Praxisverkauf – Kein Betriebsübergang i.S.d. § 613 a BGB bei „Verkauf“ einer kassenärztlichen Zulassung

Ein aktuelles Urteil des BAG:
Eine Kassenärztin gab ihre allgemein-internistische Praxis aus Altersgründen auf und verkaufte die Praxis an einen Nachfolger. Veräußert wurden dabei nur einige wenige geringfügige Güter, weder die Praxisräume, noch das Inventar oder die Patientenkartei wurden übergeben, auch Personal wurde nicht übernommen. Alleiniger Zweck des Verkaufs war die Übertragung der Kassenzulassung.
Eine Mitarbeiterin der Praxisabgeberin wehrte sich gegen die ihr gegenüber ausgesprochene Kündigung mit dem Argument, es läge keine Betriebsstillegung, sondern ein Betriebsübergang vor, somit sei die Kündigung nach § 613 a Abs. 4 BGB unwirksam.

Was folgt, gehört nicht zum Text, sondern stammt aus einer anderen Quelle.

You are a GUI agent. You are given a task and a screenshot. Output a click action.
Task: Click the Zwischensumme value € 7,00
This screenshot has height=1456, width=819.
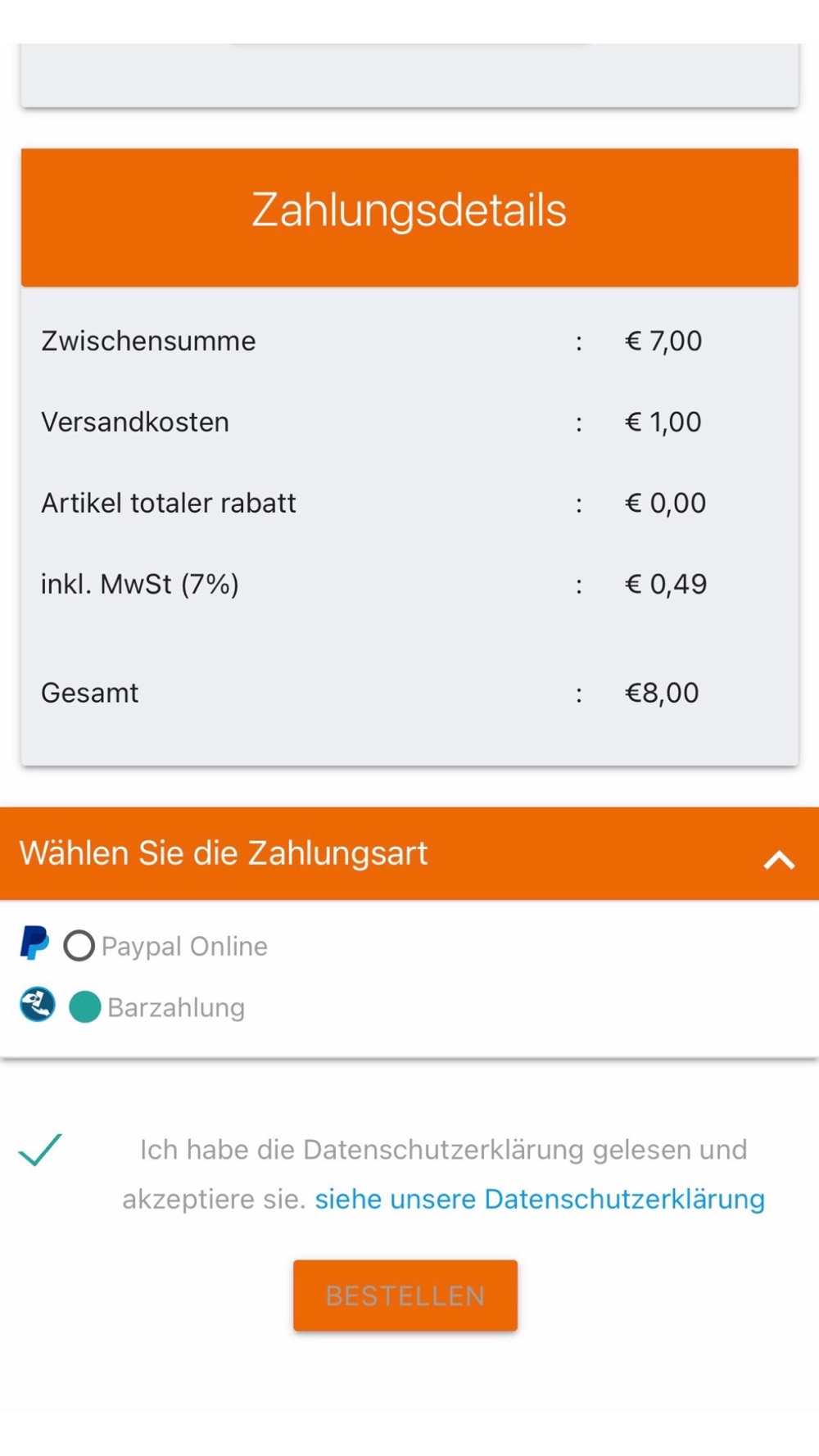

Das Bundesarbeitsgericht (Urt. V. 22.06.2011- 8 AZR 107/10) kam zu dem Ergebnis, dass ein Betriebsübergang nicht stattgefunden habe. Ein solcher liege dann vor, wenn ein neuer Rechtsträger die wirtschaftliche Einheit unter Wahrung ihrer Identität fortführt. Der Begriff „wirtschaftliche Einheit“ beziehe sich auf eine organisatorische Gesamtheit von Personen und Sachen zur auf Dauer angelegten Ausübung einer wirtschaftlichen Tätigkeit mit eigener Zielsetzung. Jedenfalls bei einer Allgemeinarztpraxis handele es sich um einen betriebsmittelarmen Betrieb, dessen Betriebszweck im Wesentlichen durch die menschliche Arbeitskraft des Arztes und seines Mitarbeiterteams erreicht werde. Unter Aufrechterhaltung seiner Identität könne ein solcher Betrieb nur dann fortgeführt werden, wenn dieses Mitarbeiterteam mit übernommen werde, weil dies identitätsbildend sei. Bei bloßer Übertragung des Praxissitzes fehle es daran.